Chennai : BASIC (Brazil, South Africa, India and China) nations Saturday urged developed countries to contribute their share to the Green Climate Fund (GCF) at the earliest and voiced their opposition to sectoral targets for emission reduction and mere trading in carbon certificates.

At the 14th Ministerial Meeting on Climate Change, the four also stressed that developed nations must take the lead and scale up ambition not just in mitigation of emission but also in adaptation, finance, technology transfer and capacity building.

Speaking to reporters at the end of the two-day closed-door meeting held here for the first time, India’s Environment and Forests Minister Jayanthi Natarajan said: “The meeting stressed that there should be clear roadmap to raise finance (short and long term). The capitalisation of fund is important and how it should be done.”

She said the fund should have a corpus of around $30 billion by now but has only $7 billion.

“The fund corpus could be a mix of public and private money but majorly public fund should be the source.

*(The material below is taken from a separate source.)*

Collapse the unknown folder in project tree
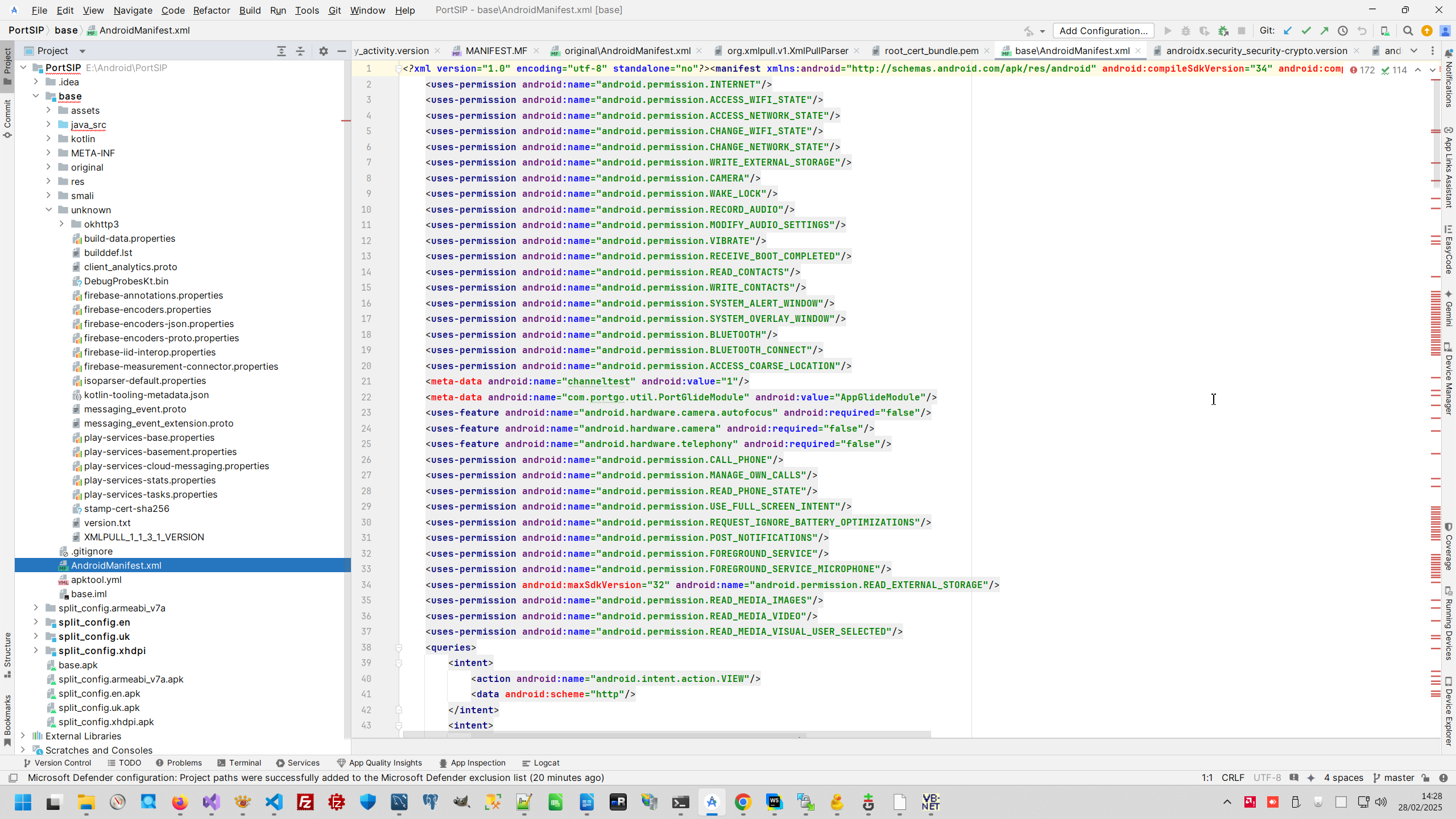1456x819 pixels. click(x=49, y=209)
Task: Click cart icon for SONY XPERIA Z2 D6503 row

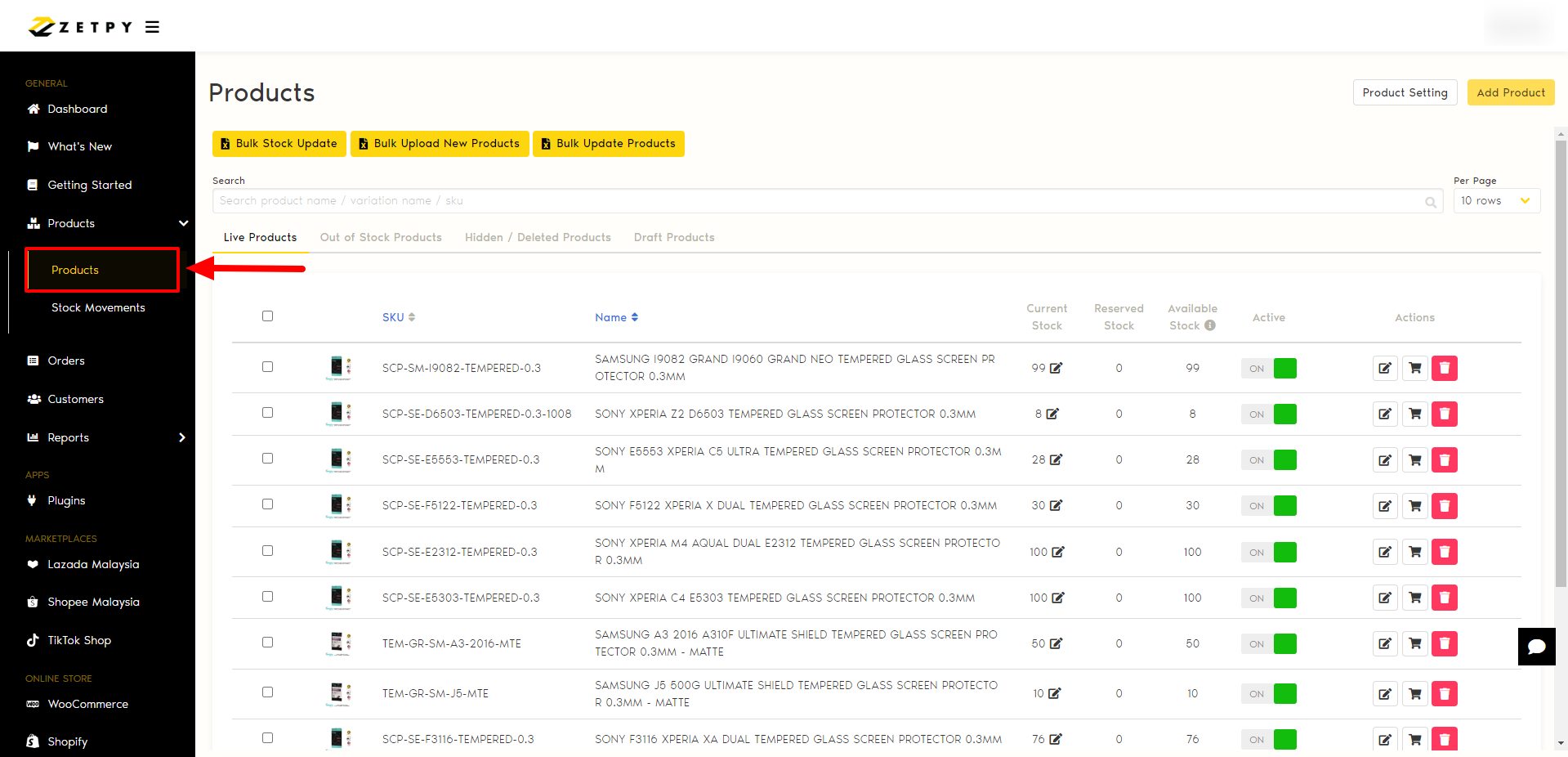Action: click(x=1414, y=414)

We should explore various options of funding,” said China’s National Development and Reform Commission chairman Xie Zhenhua.

He said the other issue about GCF is the future commitment of the developed nations to the fund and there should be a clear roadmap on raising money.

The ministers of the four nations reiterated the importance of achieving the goal of providing $100 billion per year by 2020.

Opposing sectoral emission targets proposed by the developed nations, Natarajan said: “There should be no prescriptive policies. The aviation tax imposed by European Union (EU) is one outcome of such sectoral targets.”

She said India is of the view that there should be no prescriptive polices in the field of agriculture.

At the meeting, BASIC nations, expressing disappointment over the low level of mitigation ambition pledged by the developed nations, hoped that they would raise their ambition level in 2014 in consonance with science and their historical responsibility.

Queried whether the non-developed nations can put a pressure on the developed nations to reduce their emissions into the atmosphere, Natarajan said various groups of countries – BASIC, G77 and others – collectively urge the developed countries to bring down their emissions.

Citing the commitment of developing countries including the BASIC nations to mitigate the climate change, the meeting also urged the developed countries to come forward and reciprocate the gesture and efforts.

The meeting also noted the recommendation of the BASIC exerts to organise an international conference on scientific and technical aspects of black carbon/coal and the need for further work for enhancement of knowledge and understanding of the potential role of black carbon in global warming.

The meeting welcomed the offer by South Africa to host the 15th BASIC Ministerial Meeting in the second quarter of 2013.

The others who participated in the meeting are Carlos Augusto Klink, secretary for climate change and environment quality in Brazil’s environment ministry and Alfred James Wills, deputy director general, in South Africa’s environmental affairs department.